::: Material provided

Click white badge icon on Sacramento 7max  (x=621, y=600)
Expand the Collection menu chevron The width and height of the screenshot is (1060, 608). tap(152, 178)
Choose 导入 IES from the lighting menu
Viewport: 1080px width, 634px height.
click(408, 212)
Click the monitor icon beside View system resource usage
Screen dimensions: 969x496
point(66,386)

::::::
::: Material provided

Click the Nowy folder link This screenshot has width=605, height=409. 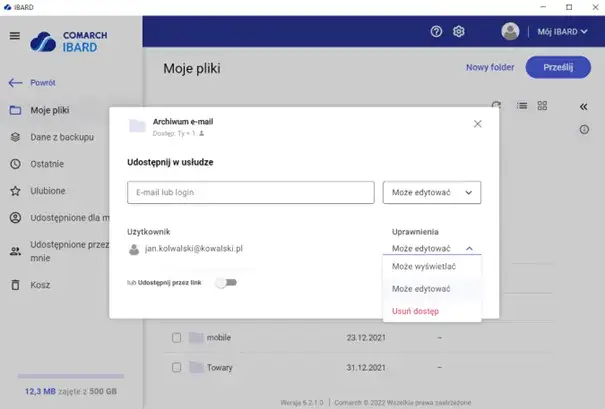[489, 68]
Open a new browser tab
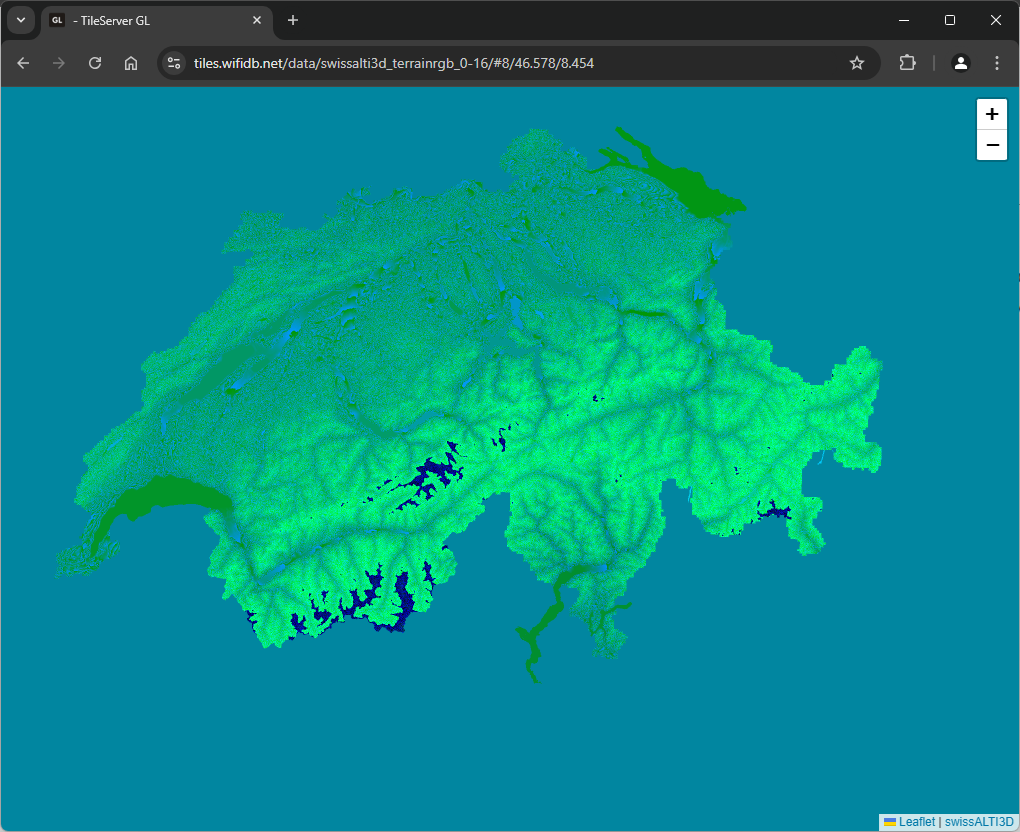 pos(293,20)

::::::
::: Material provided

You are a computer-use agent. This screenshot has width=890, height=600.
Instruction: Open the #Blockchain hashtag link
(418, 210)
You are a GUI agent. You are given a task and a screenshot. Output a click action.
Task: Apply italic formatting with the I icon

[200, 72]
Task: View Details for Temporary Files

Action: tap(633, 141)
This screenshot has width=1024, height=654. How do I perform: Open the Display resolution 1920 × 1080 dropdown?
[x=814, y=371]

::::::

§ **Exercise objective**: Within the material above, tally each line that contains "agent" and respond with the tally only.

§ **Exercise solution**: 2